Also look at the size of body/entity/data in requests taking part in
the NTLM handshake. NTLM requires the HTTP request to be repeated for
each of the handshake steps. This is not too bad on a high speed link,
or with small fetch request. But when uploading say a multi-MB (or GB)
object it can take down a network.
* bandwidth + CPU + time wasted discarding POST/PUT bodies is #1 major
cause of latency from NTLM.
Also, look at winbind concurrent lookup load when latency is observed.
Winbind has an absolute limit somewhere around 256 concurrent
authentications. Each authentication takes the *full* handshake worth of
HTTP request round trips to complete. Additional lookups (TCP
connections) are blocked until winbind can service them.
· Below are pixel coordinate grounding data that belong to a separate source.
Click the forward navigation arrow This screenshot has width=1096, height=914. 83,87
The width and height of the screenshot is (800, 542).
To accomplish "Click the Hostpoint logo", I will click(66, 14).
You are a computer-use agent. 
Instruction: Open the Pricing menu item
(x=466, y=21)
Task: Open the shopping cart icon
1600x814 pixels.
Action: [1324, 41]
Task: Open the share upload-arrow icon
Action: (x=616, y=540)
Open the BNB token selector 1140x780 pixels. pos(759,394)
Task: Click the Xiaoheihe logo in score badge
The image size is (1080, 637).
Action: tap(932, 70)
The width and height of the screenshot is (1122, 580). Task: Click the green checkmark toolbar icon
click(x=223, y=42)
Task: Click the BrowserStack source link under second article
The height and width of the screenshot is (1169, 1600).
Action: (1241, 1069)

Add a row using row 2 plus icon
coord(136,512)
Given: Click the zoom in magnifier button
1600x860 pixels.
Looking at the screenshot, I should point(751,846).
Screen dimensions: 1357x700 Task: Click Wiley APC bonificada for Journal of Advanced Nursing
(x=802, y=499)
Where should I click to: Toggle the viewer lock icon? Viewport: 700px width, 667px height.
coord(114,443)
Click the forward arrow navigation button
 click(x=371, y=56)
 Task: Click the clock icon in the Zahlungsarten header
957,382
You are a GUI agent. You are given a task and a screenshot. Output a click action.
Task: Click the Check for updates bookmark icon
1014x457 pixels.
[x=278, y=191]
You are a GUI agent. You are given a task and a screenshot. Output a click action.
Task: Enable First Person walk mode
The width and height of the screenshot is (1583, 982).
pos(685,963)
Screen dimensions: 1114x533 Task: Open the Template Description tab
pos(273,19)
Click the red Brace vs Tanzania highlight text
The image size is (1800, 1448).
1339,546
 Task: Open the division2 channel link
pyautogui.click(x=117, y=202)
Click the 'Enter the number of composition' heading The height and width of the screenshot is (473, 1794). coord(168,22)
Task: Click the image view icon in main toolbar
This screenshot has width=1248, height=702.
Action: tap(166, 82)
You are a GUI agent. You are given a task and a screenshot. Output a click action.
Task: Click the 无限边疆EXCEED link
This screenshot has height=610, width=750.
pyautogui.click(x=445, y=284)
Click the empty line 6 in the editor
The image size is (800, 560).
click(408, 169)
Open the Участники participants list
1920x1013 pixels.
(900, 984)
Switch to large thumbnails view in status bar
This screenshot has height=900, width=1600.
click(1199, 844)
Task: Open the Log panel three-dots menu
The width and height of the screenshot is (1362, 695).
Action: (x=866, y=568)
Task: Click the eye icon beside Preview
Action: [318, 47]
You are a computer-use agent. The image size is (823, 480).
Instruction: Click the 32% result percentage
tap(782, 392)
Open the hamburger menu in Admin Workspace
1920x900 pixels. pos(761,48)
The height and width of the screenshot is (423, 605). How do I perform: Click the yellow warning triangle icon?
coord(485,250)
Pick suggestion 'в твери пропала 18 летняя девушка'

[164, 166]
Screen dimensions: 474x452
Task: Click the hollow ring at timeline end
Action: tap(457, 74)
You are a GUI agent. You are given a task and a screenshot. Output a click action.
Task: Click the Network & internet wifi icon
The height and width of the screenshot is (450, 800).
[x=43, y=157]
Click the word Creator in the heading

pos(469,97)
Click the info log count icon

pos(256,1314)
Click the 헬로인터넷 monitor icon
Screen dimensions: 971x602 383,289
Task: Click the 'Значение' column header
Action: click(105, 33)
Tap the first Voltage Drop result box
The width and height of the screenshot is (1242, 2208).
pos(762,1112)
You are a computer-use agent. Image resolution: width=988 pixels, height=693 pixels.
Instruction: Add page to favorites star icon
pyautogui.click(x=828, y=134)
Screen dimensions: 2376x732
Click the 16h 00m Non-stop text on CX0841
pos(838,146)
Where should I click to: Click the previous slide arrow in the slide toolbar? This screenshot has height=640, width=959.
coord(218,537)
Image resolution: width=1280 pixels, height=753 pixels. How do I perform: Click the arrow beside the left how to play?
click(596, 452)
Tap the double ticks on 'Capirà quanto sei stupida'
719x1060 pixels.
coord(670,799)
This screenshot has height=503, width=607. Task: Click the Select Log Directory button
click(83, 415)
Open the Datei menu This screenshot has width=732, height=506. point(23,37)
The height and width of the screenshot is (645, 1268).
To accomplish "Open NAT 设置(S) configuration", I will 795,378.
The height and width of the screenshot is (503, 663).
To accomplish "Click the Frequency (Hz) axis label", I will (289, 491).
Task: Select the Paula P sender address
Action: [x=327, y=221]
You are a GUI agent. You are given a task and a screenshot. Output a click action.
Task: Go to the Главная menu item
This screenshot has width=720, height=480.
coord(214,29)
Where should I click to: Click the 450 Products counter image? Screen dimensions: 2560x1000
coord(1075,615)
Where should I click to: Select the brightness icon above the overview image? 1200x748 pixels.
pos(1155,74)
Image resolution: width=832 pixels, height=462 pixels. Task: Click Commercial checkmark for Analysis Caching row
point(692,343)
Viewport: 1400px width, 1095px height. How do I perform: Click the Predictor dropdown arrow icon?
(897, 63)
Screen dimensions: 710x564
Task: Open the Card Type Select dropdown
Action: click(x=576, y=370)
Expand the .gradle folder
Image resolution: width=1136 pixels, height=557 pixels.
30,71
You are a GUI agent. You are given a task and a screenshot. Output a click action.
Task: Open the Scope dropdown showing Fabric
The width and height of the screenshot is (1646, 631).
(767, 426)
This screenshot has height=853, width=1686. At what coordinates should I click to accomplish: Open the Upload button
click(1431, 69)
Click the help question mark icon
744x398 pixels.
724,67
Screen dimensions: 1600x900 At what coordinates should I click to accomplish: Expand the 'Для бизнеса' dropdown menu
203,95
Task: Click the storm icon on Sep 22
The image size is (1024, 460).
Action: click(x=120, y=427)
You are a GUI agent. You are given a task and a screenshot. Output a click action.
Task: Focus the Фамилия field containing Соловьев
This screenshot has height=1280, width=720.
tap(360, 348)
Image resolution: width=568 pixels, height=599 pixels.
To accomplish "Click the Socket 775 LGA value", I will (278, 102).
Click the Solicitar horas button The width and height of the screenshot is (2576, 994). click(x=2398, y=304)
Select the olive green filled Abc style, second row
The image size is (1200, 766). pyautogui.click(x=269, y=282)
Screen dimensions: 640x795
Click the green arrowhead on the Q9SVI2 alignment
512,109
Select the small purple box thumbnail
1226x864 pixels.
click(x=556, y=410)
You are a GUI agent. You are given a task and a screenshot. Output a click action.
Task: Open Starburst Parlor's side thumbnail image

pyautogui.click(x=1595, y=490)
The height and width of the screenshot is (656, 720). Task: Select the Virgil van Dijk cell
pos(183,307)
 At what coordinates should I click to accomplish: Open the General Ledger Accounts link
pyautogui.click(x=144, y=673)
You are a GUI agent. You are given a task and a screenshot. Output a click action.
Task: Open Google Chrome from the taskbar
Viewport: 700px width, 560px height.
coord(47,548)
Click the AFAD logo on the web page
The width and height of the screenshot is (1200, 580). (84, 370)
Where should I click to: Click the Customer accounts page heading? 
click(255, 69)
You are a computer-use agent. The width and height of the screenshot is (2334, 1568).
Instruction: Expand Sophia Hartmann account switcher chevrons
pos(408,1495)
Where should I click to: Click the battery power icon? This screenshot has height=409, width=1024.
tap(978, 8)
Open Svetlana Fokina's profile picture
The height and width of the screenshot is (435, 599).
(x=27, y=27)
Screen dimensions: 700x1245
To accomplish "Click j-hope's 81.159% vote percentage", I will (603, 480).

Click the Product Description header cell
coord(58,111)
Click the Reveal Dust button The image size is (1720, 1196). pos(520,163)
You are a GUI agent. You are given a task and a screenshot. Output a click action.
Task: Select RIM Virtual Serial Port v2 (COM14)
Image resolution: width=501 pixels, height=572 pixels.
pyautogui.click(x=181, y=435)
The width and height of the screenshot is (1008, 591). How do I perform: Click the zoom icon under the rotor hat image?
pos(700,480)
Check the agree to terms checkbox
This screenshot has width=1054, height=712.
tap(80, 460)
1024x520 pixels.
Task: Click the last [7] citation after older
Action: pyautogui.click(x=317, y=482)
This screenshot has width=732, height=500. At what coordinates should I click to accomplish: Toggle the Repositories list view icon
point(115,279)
* winbind queue limits is #2 major cause of latency with NTLM.
Two additional things to be aware of:
* NTLM is officially been obsoleted by MS for some years now, to be
completely End-of-Lifed with WindowsXP and none of their new software
supports it by default.
* Negotiate/Kerberos is supported by all the new software and was
designed to avoid the above latency and bandwidth waste issues.
When comparing auth speeds between MS software from before and after
2007, default use of Kerberos is often the reason newer ones work far
faster and more reliably.
Amos